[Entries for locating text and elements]
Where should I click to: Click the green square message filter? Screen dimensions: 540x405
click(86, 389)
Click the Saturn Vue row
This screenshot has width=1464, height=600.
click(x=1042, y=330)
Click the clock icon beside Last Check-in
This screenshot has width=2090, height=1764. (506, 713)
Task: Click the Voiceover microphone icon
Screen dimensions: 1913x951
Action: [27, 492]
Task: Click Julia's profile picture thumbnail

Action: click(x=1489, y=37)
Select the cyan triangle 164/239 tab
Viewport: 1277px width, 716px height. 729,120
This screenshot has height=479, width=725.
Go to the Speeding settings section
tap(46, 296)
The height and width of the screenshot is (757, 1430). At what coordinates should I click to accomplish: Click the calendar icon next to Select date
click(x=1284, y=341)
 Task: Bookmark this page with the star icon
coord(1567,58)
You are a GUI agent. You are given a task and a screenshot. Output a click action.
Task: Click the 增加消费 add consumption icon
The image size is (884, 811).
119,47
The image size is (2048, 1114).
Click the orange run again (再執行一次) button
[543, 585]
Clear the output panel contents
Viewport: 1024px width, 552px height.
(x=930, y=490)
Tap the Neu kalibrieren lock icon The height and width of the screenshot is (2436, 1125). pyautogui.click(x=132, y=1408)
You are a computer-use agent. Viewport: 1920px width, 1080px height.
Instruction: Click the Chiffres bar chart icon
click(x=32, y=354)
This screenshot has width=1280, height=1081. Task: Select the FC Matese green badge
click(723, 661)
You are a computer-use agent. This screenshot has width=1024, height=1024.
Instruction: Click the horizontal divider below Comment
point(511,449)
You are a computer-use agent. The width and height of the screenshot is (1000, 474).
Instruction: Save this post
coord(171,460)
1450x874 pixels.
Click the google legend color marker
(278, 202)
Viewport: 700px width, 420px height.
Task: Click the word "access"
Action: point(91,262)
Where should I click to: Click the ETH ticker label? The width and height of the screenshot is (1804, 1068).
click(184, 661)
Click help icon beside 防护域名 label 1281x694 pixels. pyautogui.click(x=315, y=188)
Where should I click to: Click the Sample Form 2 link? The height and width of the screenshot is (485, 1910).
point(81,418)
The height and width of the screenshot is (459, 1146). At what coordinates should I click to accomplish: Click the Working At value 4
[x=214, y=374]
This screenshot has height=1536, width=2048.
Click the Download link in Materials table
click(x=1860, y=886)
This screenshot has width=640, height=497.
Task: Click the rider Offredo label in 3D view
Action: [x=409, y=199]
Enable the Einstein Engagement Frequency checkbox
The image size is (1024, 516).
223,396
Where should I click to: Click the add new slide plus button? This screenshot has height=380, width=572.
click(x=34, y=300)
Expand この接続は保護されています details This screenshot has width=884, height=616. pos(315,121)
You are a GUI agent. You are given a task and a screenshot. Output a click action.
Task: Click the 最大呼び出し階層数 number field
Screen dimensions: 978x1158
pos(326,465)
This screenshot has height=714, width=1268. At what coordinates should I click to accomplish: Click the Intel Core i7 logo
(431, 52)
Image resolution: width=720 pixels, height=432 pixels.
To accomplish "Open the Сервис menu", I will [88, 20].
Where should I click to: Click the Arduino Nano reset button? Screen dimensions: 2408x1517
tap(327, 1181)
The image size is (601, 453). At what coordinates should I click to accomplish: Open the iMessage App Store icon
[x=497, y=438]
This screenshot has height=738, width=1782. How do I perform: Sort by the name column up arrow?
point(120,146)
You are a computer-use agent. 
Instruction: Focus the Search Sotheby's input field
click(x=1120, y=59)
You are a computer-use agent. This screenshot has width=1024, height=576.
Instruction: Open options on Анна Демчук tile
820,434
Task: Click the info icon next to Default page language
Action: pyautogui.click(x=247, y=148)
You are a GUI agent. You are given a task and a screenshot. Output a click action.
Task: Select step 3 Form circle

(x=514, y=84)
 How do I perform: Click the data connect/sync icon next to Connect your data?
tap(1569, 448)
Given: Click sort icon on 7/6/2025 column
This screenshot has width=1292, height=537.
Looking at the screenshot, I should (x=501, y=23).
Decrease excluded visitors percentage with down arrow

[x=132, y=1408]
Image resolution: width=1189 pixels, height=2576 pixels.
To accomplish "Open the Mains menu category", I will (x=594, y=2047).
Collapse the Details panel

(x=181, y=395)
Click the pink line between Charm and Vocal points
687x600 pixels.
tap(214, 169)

- **Prompt**
Please output all the lines of these items as a numbered list, omitting any blank lines.

- **Solution to the problem**
1. Where should I click to: Click the green square message filter? Screen dimensions: 540x405
2. click(86, 389)
3. Click the Saturn Vue row
4. This screenshot has width=1464, height=600.
5. click(x=1042, y=330)
6. Click the clock icon beside Last Check-in
7. This screenshot has width=2090, height=1764. (506, 713)
8. Task: Click the Voiceover microphone icon
9. Screen dimensions: 1913x951
10. Action: [27, 492]
11. Task: Click Julia's profile picture thumbnail
12. Action: click(x=1489, y=37)
13. Select the cyan triangle 164/239 tab
14. Viewport: 1277px width, 716px height. 729,120
15. This screenshot has height=479, width=725.
16. Go to the Speeding settings section
17. tap(46, 296)
18. The height and width of the screenshot is (757, 1430). At what coordinates should I click to accomplish: Click the calendar icon next to Select date
19. click(x=1284, y=341)
20.  Task: Bookmark this page with the star icon
21. coord(1567,58)
22. You are a GUI agent. You are given a task and a screenshot. Output a click action.
23. Task: Click the 增加消费 add consumption icon
24. The image size is (884, 811).
25. 119,47
26. The image size is (2048, 1114).
27. Click the orange run again (再執行一次) button
28. [543, 585]
29. Clear the output panel contents
30. Viewport: 1024px width, 552px height.
31. (x=930, y=490)
32. Tap the Neu kalibrieren lock icon The height and width of the screenshot is (2436, 1125). pyautogui.click(x=132, y=1408)
33. You are a computer-use agent. Viewport: 1920px width, 1080px height.
34. Instruction: Click the Chiffres bar chart icon
35. click(x=32, y=354)
36. This screenshot has width=1280, height=1081. Task: Select the FC Matese green badge
37. click(723, 661)
38. You are a computer-use agent. This screenshot has width=1024, height=1024.
39. Instruction: Click the horizontal divider below Comment
40. point(511,449)
41. You are a computer-use agent. The width and height of the screenshot is (1000, 474).
42. Instruction: Save this post
43. coord(171,460)
44. 1450x874 pixels.
45. Click the google legend color marker
46. (278, 202)
47. Viewport: 700px width, 420px height.
48. Task: Click the word "access"
49. Action: point(91,262)
50. Where should I click to: Click the ETH ticker label? The width and height of the screenshot is (1804, 1068).
51. click(184, 661)
52. Click help icon beside 防护域名 label 1281x694 pixels. pyautogui.click(x=315, y=188)
53. Where should I click to: Click the Sample Form 2 link? The height and width of the screenshot is (485, 1910).
54. point(81,418)
55. The height and width of the screenshot is (459, 1146). At what coordinates should I click to accomplish: Click the Working At value 4
56. [x=214, y=374]
57. This screenshot has height=1536, width=2048.
58. Click the Download link in Materials table
59. click(x=1860, y=886)
60. This screenshot has width=640, height=497.
61. Task: Click the rider Offredo label in 3D view
62. Action: [x=409, y=199]
63. Enable the Einstein Engagement Frequency checkbox
64. The image size is (1024, 516).
65. 223,396
66. Where should I click to: Click the add new slide plus button? This screenshot has height=380, width=572.
67. click(x=34, y=300)
68. Expand この接続は保護されています details This screenshot has width=884, height=616. pos(315,121)
69. You are a GUI agent. You are given a task and a screenshot. Output a click action.
70. Task: Click the 最大呼び出し階層数 number field
71. Screen dimensions: 978x1158
72. pos(326,465)
73. This screenshot has height=714, width=1268. At what coordinates should I click to accomplish: Click the Intel Core i7 logo
74. (431, 52)
75. Image resolution: width=720 pixels, height=432 pixels.
76. To accomplish "Open the Сервис menu", I will [88, 20].
77. Where should I click to: Click the Arduino Nano reset button? Screen dimensions: 2408x1517
78. tap(327, 1181)
79. The image size is (601, 453). At what coordinates should I click to accomplish: Open the iMessage App Store icon
80. [x=497, y=438]
81. This screenshot has height=738, width=1782. How do I perform: Sort by the name column up arrow?
82. point(120,146)
83. You are a computer-use agent. 
84. Instruction: Focus the Search Sotheby's input field
85. click(x=1120, y=59)
86. You are a computer-use agent. This screenshot has width=1024, height=576.
87. Instruction: Open options on Анна Демчук tile
88. 820,434
89. Task: Click the info icon next to Default page language
90. Action: pyautogui.click(x=247, y=148)
91. You are a GUI agent. You are given a task and a screenshot. Output a click action.
92. Task: Select step 3 Form circle
93. (x=514, y=84)
94.  How do I perform: Click the data connect/sync icon next to Connect your data?
95. tap(1569, 448)
96. Given: Click sort icon on 7/6/2025 column
97. This screenshot has width=1292, height=537.
98. Looking at the screenshot, I should (x=501, y=23).
99. Decrease excluded visitors percentage with down arrow
100. [x=132, y=1408]
101. Image resolution: width=1189 pixels, height=2576 pixels.
102. To accomplish "Open the Mains menu category", I will (x=594, y=2047).
103. Collapse the Details panel
104. (x=181, y=395)
105. Click the pink line between Charm and Vocal points
106. 687x600 pixels.
107. tap(214, 169)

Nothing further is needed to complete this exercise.